The founder of the Simon Wiesenthal Center in West Los Angeles said Friday Islamic clergy around the world have not been loud enough in their condemnation of the deadly violence in France, saying a strong anti-terrorism message needs to be sent to the Muslim community.

“We should not allow clergy to remain on the 50-yard line and not weigh in on the question that affects human civilization,” Rabbi Marvin Hier said.

Hier and Abraham Cooper, associate dean of the Wiesenthal Center, said Islamic leaders must “go on the offensive” against terrorists who commit murder in the name of religion.

Shimon Samuels, the center’s Paris-based director for international relations, said the crime scenes in Paris “are out of a war movie.”

“A culture of excuse exonerates the perpetrators as ‘disaffected, alienated, frustrated, unemployed,”‘ Samuels said. “No other group of frustrated unemployed has resorted to such behavior.

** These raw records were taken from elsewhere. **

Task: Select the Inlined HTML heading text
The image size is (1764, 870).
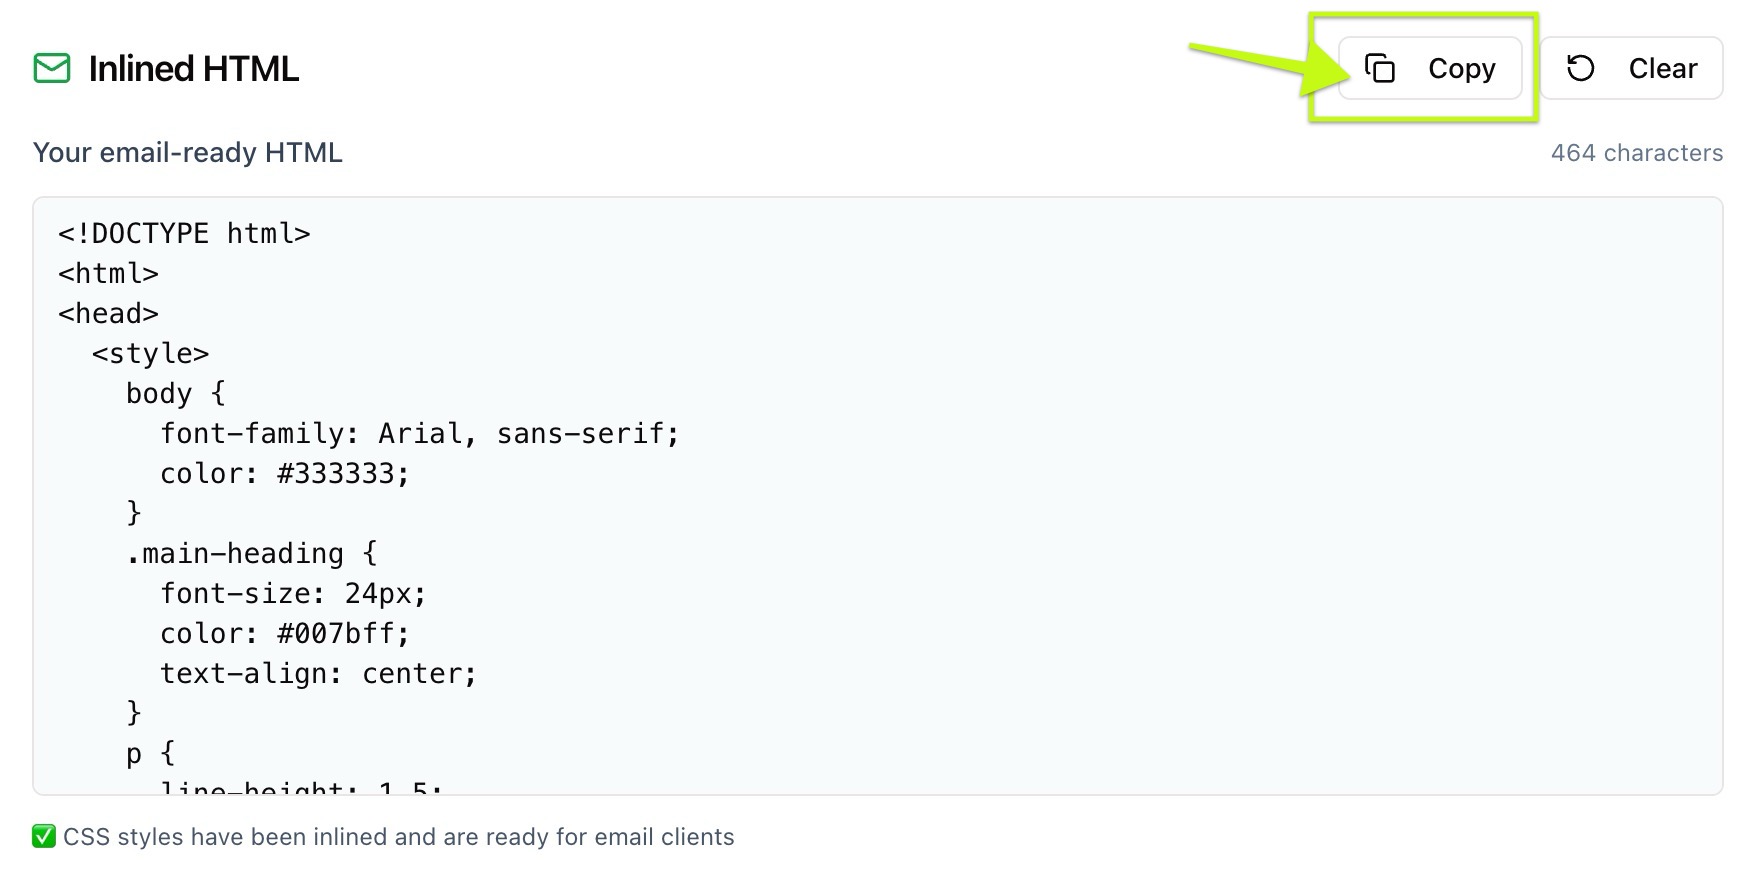Action: coord(194,69)
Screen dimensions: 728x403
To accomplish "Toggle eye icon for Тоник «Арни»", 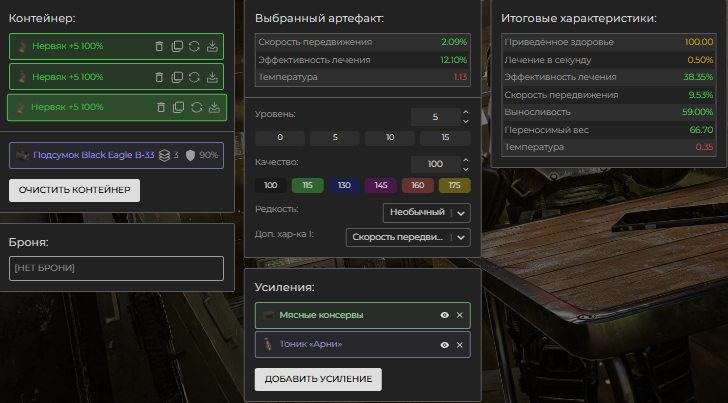I will tap(444, 344).
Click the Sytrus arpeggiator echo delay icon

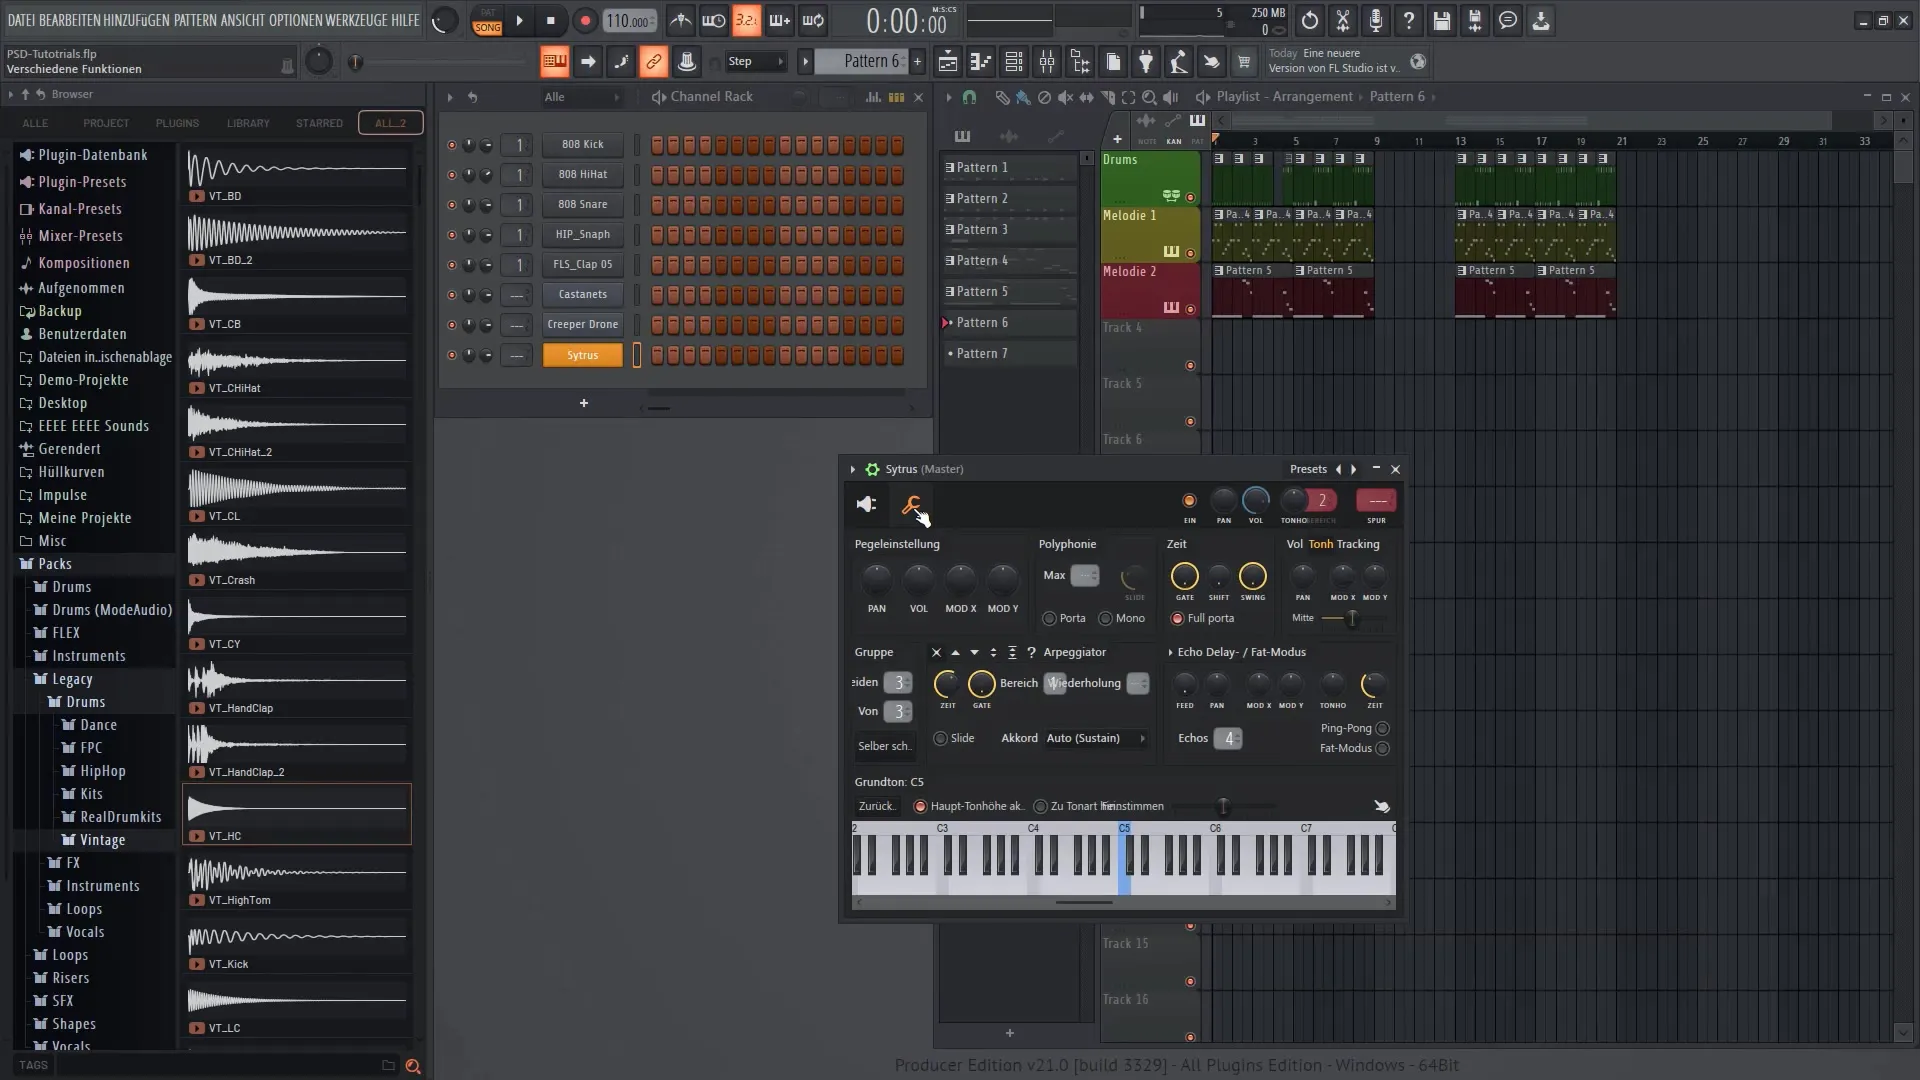click(1170, 651)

Until politicians and media define the problem as Jihadism, remote-controlled from mosques in France and not only the Middle East, the cancer will not be isolated and destroyed.”

Nihad Awad, executive director of the Council on American-Islamic Relations, which is based in Anaheim and Washington, D.C., strongly condemned the attack on the Charlie Hebdo magazine this week, calling it a “brutal and cowardly” assault on freedom of speech, “even speech that mocks faiths and religious figures.”

“The proper response to such attacks on the freedoms we hold dear is not to vilify any faith, but instead to marginalize extremists of all backgrounds who seek to stifle freedom and to create or widen societal divisions,” Awad said.